[TASK INSTRUCTIONS] Look in the material below for the line holding "Task: Click the bank building". Set it down exactly, with each later line up to and including the line holding "Task: Open the 3 Notifications flag".
____
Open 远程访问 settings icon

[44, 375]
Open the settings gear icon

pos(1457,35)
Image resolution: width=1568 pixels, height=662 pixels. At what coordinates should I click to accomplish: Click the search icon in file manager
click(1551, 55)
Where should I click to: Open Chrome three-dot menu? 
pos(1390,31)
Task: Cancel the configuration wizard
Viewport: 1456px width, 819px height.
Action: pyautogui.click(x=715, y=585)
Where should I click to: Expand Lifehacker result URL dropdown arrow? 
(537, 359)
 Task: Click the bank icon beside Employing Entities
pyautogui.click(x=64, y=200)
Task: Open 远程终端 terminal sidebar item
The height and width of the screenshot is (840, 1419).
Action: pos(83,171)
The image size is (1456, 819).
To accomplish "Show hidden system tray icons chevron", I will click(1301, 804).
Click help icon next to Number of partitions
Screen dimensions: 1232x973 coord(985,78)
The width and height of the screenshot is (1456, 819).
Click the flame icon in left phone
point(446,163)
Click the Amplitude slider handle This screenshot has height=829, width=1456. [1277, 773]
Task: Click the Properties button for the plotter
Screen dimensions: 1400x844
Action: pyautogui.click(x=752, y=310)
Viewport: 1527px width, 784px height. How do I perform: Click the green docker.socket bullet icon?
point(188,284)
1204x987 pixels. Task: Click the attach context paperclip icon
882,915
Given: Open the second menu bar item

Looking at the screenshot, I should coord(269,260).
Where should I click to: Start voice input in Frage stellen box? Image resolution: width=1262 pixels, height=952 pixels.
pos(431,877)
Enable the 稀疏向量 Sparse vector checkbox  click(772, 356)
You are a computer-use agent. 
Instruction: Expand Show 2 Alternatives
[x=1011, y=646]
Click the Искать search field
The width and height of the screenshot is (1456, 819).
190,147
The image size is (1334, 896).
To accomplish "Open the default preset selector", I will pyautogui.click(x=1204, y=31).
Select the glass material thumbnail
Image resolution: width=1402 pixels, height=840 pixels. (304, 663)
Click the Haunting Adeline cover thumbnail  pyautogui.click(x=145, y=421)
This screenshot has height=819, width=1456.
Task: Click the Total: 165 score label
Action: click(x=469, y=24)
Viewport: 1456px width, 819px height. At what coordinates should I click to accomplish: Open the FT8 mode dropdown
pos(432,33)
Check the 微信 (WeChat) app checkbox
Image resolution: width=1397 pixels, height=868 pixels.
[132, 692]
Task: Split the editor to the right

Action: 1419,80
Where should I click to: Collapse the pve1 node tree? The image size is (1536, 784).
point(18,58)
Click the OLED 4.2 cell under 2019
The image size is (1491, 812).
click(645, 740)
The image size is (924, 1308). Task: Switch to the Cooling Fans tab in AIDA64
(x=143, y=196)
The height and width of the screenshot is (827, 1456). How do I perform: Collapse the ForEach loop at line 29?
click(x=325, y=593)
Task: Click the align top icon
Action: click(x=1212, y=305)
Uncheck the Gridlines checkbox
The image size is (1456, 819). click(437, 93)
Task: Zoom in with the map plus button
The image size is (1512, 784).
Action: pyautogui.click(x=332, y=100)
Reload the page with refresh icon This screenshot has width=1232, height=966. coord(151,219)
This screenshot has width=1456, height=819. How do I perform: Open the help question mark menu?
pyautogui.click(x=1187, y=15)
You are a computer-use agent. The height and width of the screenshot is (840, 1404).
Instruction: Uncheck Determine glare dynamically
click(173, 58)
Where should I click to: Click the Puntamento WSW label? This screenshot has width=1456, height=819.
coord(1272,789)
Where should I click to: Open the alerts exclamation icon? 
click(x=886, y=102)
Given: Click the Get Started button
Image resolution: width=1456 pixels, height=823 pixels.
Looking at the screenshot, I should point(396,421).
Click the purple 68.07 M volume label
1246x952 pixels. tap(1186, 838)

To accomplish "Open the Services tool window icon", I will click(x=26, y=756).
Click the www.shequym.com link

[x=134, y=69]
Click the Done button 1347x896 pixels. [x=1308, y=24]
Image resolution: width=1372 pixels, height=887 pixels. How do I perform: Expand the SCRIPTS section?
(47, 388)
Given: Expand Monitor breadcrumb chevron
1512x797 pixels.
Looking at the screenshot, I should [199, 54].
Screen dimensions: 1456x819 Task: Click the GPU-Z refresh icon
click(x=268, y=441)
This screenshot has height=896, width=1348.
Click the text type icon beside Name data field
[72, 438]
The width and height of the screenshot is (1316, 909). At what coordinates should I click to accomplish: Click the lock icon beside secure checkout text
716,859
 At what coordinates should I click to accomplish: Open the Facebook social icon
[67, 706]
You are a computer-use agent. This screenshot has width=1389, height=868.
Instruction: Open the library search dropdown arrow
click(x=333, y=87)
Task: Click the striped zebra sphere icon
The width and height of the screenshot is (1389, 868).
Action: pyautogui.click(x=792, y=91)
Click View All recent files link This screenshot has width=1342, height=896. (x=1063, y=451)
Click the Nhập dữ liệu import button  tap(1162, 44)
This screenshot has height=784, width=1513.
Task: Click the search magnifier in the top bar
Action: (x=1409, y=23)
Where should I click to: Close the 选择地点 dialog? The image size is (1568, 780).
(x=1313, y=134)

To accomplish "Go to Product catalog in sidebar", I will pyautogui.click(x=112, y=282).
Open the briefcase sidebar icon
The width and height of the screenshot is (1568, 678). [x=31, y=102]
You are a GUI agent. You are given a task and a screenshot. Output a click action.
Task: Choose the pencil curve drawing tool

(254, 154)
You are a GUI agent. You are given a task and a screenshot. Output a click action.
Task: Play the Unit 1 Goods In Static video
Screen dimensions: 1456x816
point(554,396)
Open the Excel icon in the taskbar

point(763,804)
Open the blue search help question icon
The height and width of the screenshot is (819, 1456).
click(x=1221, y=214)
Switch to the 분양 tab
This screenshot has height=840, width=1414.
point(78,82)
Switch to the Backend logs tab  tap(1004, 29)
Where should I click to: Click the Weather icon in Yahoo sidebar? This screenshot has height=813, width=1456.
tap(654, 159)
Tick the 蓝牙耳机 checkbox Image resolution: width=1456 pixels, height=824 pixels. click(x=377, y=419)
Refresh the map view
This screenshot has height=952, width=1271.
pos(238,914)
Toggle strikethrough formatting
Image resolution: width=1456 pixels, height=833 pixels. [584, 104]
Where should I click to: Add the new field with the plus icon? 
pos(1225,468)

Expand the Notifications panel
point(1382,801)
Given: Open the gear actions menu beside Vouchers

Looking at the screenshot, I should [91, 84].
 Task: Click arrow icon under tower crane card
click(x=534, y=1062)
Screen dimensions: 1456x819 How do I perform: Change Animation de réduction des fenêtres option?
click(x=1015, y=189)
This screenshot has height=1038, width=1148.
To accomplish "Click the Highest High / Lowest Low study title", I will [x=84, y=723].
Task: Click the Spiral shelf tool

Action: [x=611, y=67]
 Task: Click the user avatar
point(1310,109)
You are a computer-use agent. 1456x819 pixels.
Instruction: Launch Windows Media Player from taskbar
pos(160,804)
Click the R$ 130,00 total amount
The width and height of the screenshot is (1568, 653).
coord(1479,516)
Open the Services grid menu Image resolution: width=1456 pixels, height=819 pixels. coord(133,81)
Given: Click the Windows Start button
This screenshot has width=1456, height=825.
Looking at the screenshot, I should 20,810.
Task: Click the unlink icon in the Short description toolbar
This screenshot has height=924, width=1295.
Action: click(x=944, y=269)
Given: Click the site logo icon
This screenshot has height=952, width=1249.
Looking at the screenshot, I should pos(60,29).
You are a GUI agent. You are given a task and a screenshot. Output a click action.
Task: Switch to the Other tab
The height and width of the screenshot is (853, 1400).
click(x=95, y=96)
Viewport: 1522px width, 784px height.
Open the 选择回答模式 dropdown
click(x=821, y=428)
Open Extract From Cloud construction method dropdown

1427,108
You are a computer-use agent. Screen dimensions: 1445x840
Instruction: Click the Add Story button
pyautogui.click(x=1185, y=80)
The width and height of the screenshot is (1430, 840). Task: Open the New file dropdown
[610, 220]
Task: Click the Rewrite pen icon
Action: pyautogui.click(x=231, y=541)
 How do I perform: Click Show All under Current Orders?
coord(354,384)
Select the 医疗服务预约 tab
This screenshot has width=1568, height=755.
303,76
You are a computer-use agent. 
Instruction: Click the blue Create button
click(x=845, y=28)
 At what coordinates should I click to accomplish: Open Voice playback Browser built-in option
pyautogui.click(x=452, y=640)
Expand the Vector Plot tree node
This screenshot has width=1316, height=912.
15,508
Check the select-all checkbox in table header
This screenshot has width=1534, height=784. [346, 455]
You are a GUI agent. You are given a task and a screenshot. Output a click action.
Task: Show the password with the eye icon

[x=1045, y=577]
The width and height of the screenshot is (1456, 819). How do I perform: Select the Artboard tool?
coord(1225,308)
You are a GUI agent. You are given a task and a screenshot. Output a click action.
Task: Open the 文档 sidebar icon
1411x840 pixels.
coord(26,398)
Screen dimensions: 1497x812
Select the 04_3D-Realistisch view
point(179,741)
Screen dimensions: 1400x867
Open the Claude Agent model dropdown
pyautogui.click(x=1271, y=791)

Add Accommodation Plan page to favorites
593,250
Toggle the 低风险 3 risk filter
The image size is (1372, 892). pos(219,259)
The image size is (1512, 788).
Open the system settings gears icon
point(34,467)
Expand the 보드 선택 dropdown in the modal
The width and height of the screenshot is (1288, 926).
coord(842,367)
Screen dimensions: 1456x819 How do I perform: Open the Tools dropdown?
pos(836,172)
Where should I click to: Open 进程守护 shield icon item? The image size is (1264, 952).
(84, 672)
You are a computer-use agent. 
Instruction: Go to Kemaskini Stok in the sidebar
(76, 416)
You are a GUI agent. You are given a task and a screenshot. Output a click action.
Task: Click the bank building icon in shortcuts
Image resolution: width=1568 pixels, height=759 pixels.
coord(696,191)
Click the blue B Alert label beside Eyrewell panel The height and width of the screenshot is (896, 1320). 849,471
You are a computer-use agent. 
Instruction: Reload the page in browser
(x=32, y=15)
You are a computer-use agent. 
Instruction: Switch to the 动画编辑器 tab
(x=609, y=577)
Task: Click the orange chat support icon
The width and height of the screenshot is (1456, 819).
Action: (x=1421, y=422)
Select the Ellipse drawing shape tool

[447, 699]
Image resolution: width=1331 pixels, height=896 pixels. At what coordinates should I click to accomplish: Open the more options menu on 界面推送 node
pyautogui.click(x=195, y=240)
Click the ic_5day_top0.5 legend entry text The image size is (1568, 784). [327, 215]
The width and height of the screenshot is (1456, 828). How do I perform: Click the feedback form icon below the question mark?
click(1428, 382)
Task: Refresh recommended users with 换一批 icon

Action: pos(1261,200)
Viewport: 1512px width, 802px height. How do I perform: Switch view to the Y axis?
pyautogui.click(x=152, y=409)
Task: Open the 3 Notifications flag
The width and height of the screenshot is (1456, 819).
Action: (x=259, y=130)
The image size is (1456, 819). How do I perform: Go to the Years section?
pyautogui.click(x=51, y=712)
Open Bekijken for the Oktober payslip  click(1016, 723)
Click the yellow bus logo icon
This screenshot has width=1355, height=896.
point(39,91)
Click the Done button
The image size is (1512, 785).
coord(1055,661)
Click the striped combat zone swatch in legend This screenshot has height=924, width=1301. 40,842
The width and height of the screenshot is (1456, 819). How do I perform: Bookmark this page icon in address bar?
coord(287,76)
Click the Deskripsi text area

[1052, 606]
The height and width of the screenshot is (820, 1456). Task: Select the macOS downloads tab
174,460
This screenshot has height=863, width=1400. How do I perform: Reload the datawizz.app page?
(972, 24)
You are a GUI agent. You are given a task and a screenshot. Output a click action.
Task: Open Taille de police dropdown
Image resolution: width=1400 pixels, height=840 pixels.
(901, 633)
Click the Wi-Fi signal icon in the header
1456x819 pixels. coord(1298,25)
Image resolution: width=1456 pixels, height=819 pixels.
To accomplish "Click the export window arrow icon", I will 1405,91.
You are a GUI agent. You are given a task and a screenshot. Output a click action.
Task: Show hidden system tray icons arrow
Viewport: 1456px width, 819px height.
____
[ANSWER BOX]
Task: Click the bank building icon in shortcuts
Image resolution: width=1568 pixels, height=759 pixels.
coord(696,191)
Click the blue B Alert label beside Eyrewell panel The height and width of the screenshot is (896, 1320). 849,471
You are a computer-use agent. 
Instruction: Reload the page in browser
(x=32, y=15)
You are a computer-use agent. 
Instruction: Switch to the 动画编辑器 tab
(x=609, y=577)
Task: Click the orange chat support icon
The width and height of the screenshot is (1456, 819).
Action: (x=1421, y=422)
Select the Ellipse drawing shape tool

[447, 699]
Image resolution: width=1331 pixels, height=896 pixels. At what coordinates should I click to accomplish: Open the more options menu on 界面推送 node
pyautogui.click(x=195, y=240)
Click the ic_5day_top0.5 legend entry text The image size is (1568, 784). [327, 215]
The width and height of the screenshot is (1456, 828). How do I perform: Click the feedback form icon below the question mark?
click(1428, 382)
Task: Refresh recommended users with 换一批 icon

Action: pos(1261,200)
Viewport: 1512px width, 802px height. How do I perform: Switch view to the Y axis?
pyautogui.click(x=152, y=409)
Task: Open the 3 Notifications flag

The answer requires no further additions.